## PROVIDED ENTRIES
•••
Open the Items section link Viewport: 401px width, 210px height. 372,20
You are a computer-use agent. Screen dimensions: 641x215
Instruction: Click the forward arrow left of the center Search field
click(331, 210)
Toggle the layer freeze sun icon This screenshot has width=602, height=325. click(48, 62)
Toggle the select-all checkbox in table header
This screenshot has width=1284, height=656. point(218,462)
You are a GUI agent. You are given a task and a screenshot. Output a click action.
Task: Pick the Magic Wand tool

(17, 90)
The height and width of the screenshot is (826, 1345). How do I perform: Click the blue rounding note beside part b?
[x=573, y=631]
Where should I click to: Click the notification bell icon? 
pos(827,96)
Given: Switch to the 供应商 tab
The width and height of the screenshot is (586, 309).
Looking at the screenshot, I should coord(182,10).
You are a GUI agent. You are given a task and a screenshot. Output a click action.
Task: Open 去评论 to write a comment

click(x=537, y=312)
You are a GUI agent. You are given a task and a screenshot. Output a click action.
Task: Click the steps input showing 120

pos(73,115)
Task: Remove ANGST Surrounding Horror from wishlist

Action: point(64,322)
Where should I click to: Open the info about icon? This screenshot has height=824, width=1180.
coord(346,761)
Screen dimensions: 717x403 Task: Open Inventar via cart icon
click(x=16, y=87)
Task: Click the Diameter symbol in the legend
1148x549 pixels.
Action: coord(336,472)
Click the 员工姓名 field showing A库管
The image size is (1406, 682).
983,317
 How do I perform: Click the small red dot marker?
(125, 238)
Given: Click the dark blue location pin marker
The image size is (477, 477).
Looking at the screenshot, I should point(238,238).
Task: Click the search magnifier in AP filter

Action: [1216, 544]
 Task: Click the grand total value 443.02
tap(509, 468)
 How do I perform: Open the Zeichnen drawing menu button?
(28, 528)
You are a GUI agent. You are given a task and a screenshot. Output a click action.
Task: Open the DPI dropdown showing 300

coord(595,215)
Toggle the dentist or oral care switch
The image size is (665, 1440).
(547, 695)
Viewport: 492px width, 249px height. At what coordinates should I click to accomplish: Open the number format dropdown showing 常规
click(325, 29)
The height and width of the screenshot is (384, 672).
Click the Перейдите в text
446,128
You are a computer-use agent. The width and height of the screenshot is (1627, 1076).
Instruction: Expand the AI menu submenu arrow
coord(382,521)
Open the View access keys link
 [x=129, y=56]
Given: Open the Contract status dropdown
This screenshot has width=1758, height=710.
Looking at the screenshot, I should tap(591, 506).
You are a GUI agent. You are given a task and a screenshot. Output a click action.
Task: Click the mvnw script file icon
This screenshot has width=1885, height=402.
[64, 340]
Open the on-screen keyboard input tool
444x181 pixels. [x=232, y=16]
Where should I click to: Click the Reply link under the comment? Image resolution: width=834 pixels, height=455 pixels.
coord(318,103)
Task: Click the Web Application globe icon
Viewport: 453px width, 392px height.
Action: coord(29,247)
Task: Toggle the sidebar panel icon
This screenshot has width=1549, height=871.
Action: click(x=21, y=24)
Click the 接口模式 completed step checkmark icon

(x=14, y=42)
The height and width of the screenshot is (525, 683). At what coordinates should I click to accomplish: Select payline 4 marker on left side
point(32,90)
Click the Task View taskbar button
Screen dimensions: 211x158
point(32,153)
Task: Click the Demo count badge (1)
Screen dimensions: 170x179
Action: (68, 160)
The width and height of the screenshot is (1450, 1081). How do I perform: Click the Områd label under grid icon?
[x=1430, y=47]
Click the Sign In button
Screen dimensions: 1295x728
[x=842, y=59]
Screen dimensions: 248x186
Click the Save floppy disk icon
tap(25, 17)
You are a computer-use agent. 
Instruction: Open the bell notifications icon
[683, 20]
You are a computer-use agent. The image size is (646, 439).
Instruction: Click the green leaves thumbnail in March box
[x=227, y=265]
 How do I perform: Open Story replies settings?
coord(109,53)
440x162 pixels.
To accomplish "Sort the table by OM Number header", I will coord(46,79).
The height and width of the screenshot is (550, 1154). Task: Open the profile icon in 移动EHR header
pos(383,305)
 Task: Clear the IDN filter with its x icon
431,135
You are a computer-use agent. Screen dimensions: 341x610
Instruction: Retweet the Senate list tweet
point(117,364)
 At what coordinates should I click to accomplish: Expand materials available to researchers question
•••
Put every line of the records above into a JSON list of strings, one string per line, skipping blank lines.

[
  "Open the Items section link Viewport: 401px width, 210px height. 372,20",
  "You are a computer-use agent. Screen dimensions: 641x215",
  "Instruction: Click the forward arrow left of the center Search field",
  "click(331, 210)",
  "Toggle the layer freeze sun icon This screenshot has width=602, height=325. click(48, 62)",
  "Toggle the select-all checkbox in table header",
  "This screenshot has width=1284, height=656. point(218,462)",
  "You are a GUI agent. You are given a task and a screenshot. Output a click action.",
  "Task: Pick the Magic Wand tool",
  "(17, 90)",
  "The height and width of the screenshot is (826, 1345). How do I perform: Click the blue rounding note beside part b?",
  "[x=573, y=631]",
  "Where should I click to: Click the notification bell icon? ",
  "pos(827,96)",
  "Given: Switch to the 供应商 tab",
  "The width and height of the screenshot is (586, 309).",
  "Looking at the screenshot, I should coord(182,10).",
  "You are a GUI agent. You are given a task and a screenshot. Output a click action.",
  "Task: Open 去评论 to write a comment",
  "click(x=537, y=312)",
  "You are a GUI agent. You are given a task and a screenshot. Output a click action.",
  "Task: Click the steps input showing 120",
  "pos(73,115)",
  "Task: Remove ANGST Surrounding Horror from wishlist",
  "Action: point(64,322)",
  "Where should I click to: Open the info about icon? This screenshot has height=824, width=1180.",
  "coord(346,761)",
  "Screen dimensions: 717x403 Task: Open Inventar via cart icon",
  "click(x=16, y=87)",
  "Task: Click the Diameter symbol in the legend",
  "1148x549 pixels.",
  "Action: coord(336,472)",
  "Click the 员工姓名 field showing A库管",
  "The image size is (1406, 682).",
  "983,317",
  " How do I perform: Click the small red dot marker?",
  "(125, 238)",
  "Given: Click the dark blue location pin marker",
  "The image size is (477, 477).",
  "Looking at the screenshot, I should point(238,238).",
  "Task: Click the search magnifier in AP filter",
  "Action: [1216, 544]",
  " Task: Click the grand total value 443.02",
  "tap(509, 468)",
  " How do I perform: Open the Zeichnen drawing menu button?",
  "(28, 528)",
  "You are a GUI agent. You are given a task and a screenshot. Output a click action.",
  "Task: Open the DPI dropdown showing 300",
  "coord(595,215)",
  "Toggle the dentist or oral care switch",
  "The image size is (665, 1440).",
  "(547, 695)",
  "Viewport: 492px width, 249px height. At what coordinates should I click to accomplish: Open the number format dropdown showing 常规",
  "click(325, 29)",
  "The height and width of the screenshot is (384, 672).",
  "Click the Перейдите в text",
  "446,128",
  "You are a computer-use agent. The width and height of the screenshot is (1627, 1076).",
  "Instruction: Expand the AI menu submenu arrow",
  "coord(382,521)",
  "Open the View access keys link",
  " [x=129, y=56]",
  "Given: Open the Contract status dropdown",
  "This screenshot has width=1758, height=710.",
  "Looking at the screenshot, I should tap(591, 506).",
  "You are a GUI agent. You are given a task and a screenshot. Output a click action.",
  "Task: Click the mvnw script file icon",
  "This screenshot has width=1885, height=402.",
  "[64, 340]",
  "Open the on-screen keyboard input tool",
  "444x181 pixels. [x=232, y=16]",
  "Where should I click to: Click the Reply link under the comment? Image resolution: width=834 pixels, height=455 pixels.",
  "coord(318,103)",
  "Task: Click the Web Application globe icon",
  "Viewport: 453px width, 392px height.",
  "Action: coord(29,247)",
  "Task: Toggle the sidebar panel icon",
  "This screenshot has width=1549, height=871.",
  "Action: click(x=21, y=24)",
  "Click the 接口模式 completed step checkmark icon",
  "(x=14, y=42)",
  "The height and width of the screenshot is (525, 683). At what coordinates should I click to accomplish: Select payline 4 marker on left side",
  "point(32,90)",
  "Click the Task View taskbar button",
  "Screen dimensions: 211x158",
  "point(32,153)",
  "Task: Click the Demo count badge (1)",
  "Screen dimensions: 170x179",
  "Action: (68, 160)",
  "The width and height of the screenshot is (1450, 1081). How do I perform: Click the Områd label under grid icon?",
  "[x=1430, y=47]",
  "Click the Sign In button",
  "Screen dimensions: 1295x728",
  "[x=842, y=59]",
  "Screen dimensions: 248x186",
  "Click the Save floppy disk icon",
  "tap(25, 17)",
  "You are a computer-use agent. ",
  "Instruction: Open the bell notifications icon",
  "[683, 20]",
  "You are a computer-use agent. The image size is (646, 439).",
  "Instruction: Click the green leaves thumbnail in March box",
  "[x=227, y=265]",
  " How do I perform: Open Story replies settings?",
  "coord(109,53)",
  "440x162 pixels.",
  "To accomplish \"Sort the table by OM Number header\", I will coord(46,79).",
  "The height and width of the screenshot is (550, 1154). Task: Open the profile icon in 移动EHR header",
  "pos(383,305)",
  " Task: Clear the IDN filter with its x icon",
  "431,135",
  "You are a computer-use agent. Screen dimensions: 341x610",
  "Instruction: Retweet the Senate list tweet",
  "point(117,364)",
  " At what coordinates should I click to accomplish: Expand materials available to researchers question"
]